■ **BEOOGD DOEL**
Extraheer uit de onderstaande rijen elke rij waarin de string "novostavby" voorkomt.
———
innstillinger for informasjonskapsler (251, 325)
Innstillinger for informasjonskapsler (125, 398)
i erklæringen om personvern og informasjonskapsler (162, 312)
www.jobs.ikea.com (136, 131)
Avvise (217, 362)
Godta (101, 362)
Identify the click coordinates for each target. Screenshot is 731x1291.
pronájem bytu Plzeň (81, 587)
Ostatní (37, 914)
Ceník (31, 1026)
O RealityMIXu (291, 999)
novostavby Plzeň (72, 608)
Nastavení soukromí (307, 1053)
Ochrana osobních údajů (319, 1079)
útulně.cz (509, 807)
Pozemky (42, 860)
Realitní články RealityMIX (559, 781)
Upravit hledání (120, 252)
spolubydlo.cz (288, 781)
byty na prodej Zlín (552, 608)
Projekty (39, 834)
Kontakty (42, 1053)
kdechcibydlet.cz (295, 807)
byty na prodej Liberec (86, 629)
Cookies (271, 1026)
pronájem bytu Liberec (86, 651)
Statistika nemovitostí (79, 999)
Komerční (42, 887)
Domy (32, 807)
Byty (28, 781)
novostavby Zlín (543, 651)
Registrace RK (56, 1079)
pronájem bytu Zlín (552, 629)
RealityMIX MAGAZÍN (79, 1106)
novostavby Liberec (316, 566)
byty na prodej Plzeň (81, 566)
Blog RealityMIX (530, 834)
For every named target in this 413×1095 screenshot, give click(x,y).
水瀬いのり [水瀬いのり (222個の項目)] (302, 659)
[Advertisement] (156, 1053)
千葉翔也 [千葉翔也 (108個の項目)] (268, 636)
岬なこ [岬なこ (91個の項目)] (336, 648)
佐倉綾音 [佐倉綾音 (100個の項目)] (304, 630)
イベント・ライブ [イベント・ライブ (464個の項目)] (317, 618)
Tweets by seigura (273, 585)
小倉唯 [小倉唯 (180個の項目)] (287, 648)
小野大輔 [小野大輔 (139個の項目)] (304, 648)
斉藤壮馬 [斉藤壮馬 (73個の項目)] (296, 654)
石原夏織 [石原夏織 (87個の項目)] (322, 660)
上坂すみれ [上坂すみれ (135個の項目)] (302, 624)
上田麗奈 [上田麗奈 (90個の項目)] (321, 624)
———
■ **TAAKRESULTAAT**
novostavby Plzeň (72, 608)
novostavby Zlín (543, 651)
novostavby Liberec (316, 566)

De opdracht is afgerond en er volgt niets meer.